The need for high quality contextualized data
To do so, high quality data that maximizes the information content of the known parameter space is crucial. And while this sounds obvious, it is the crux of data-driven R&D. The core of the challenge is that it is not enough to capture the data in isolation, in addition we need to have the right level of contextualization or metadata associated with them. Put simply, we need to understand how data relates to a successful (or unsuccessful) experimental outcome. Or, in machine learning terms, we need to be able to supervise our learning algorithms: experimental complexity is just too high to make automated signal detection in these datasets viable. This is where domain knowledge also comes into play, meaning we (humans) often apply a transfer of knowledge to the algorithms, e.g., by connecting known, fundamental scientific principles to hard-to-predict problems.
The impact of a unified data-centric platform
How do Dotmatics customers tackle this challenge?

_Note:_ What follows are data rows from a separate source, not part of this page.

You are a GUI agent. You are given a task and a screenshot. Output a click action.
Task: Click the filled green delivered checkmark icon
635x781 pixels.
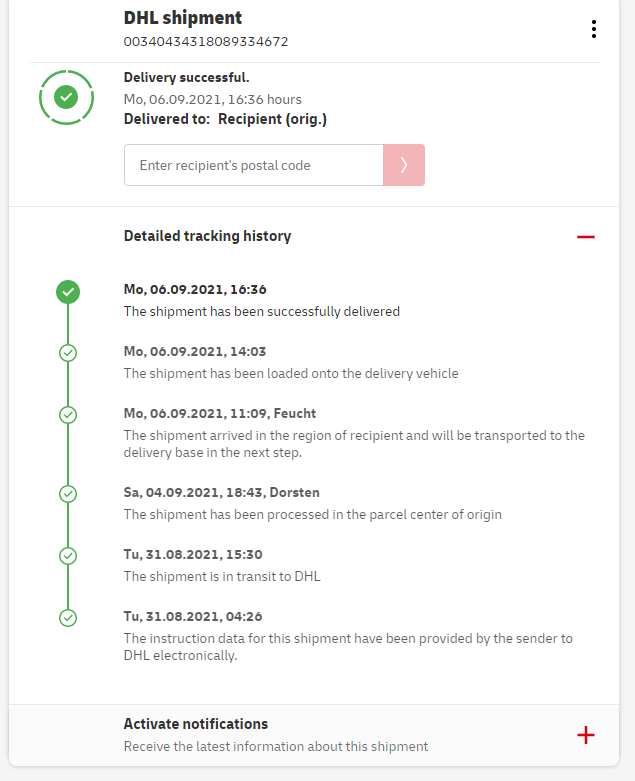[x=68, y=292]
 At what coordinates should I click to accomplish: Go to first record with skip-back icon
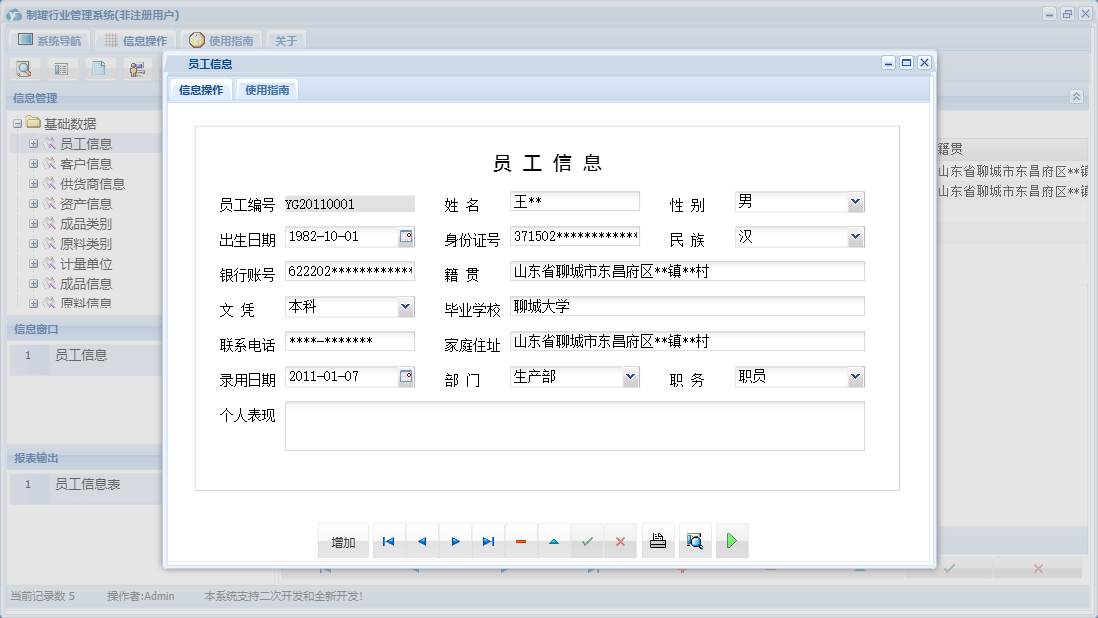click(x=388, y=540)
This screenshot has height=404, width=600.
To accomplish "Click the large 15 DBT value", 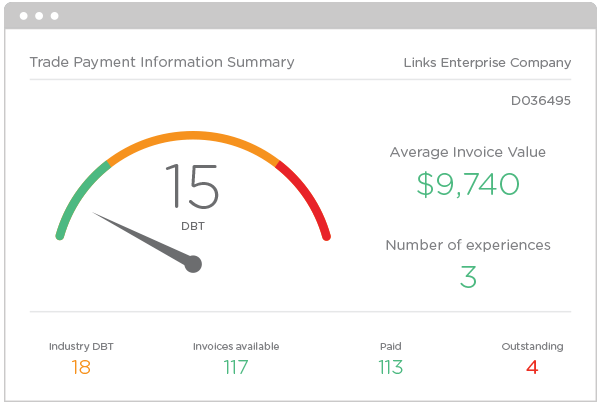I will (x=192, y=187).
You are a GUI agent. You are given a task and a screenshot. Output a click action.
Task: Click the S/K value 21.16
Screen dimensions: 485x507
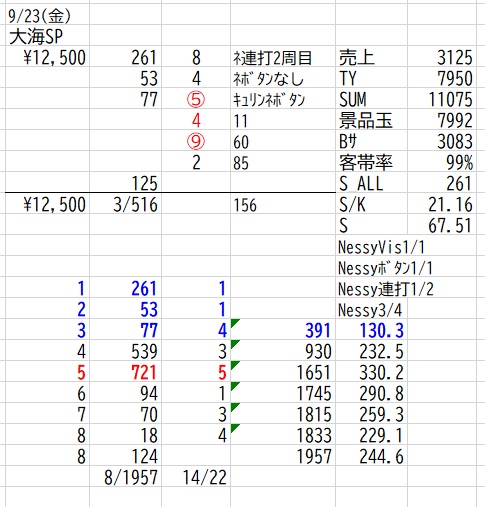tap(450, 205)
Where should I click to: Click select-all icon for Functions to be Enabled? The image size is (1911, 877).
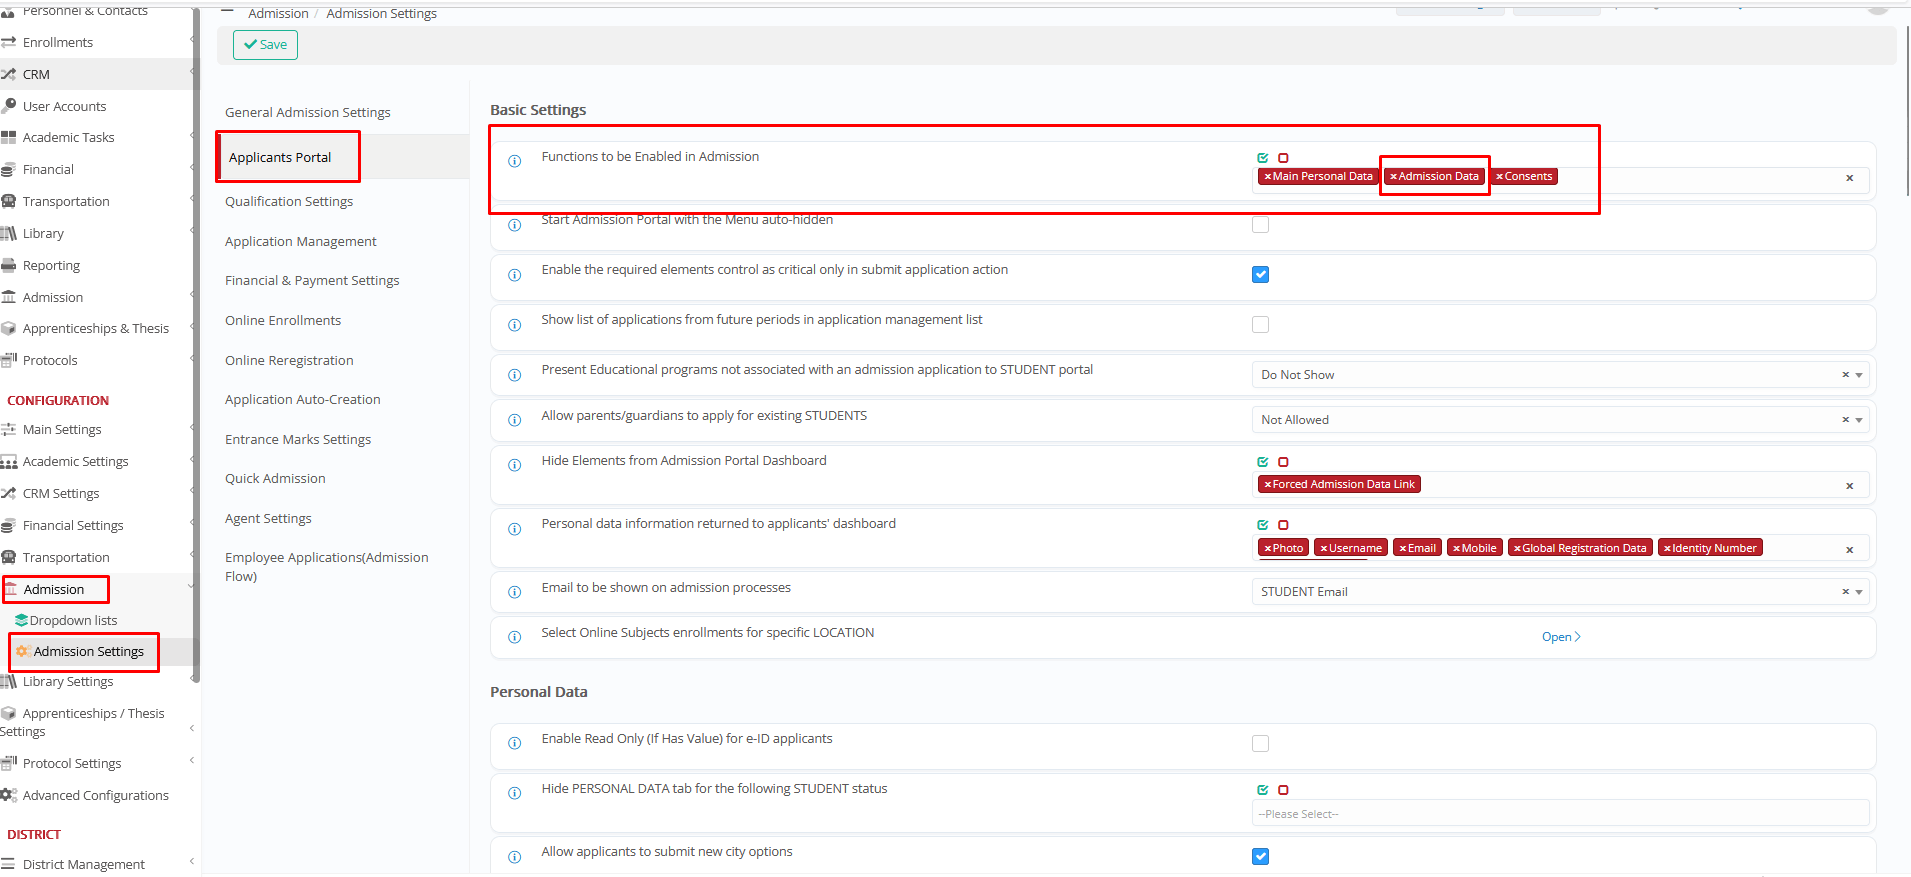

First, our data-centric unified platform allows them to contextualize data, independently of whether they reside in 3rd party applications or are native to Dotmatics applications. Second, they can flexibly define workflows and roles that naturally contextualize data. We are lucky to have 3 recent examples illustrating how companies are using these capabilities to become more data-driven in R&D: The agrosciences division of BASF with their “Data 2 Value” initiative, and two digital transformations at Arkema and Croda.
BASF exemplifies how organizations can leverage existing data infrastructure to become more data-driven. They started by using Dotmatics data-visualization and analytics tools to deepen the insights they could obtain from their existing data extraction tools. Next, they implemented our data query infrastructure to ask questions they couldn’t before. And lastly, they replaced their legacy ELN capability to modernize how data was captured in the lab. Here is a link to the full case study that discusses this digital transformation in detail.
Intensification of R&D digitalization and data-driven R&D
Arkema and Croda are prime examples of organizations that accelerated their R&D digitalization journeys because they understood the potential of combining data-driven approaches with physical lab experimentation. While R&D digitalization had already been a focus for both organizations, an overarching platform strategy became key to supporting a unified view on all R&D data. Since working with Dotmatics, Arkema and Croda have issued press releases on these topics and have also spoken publicly about their efforts.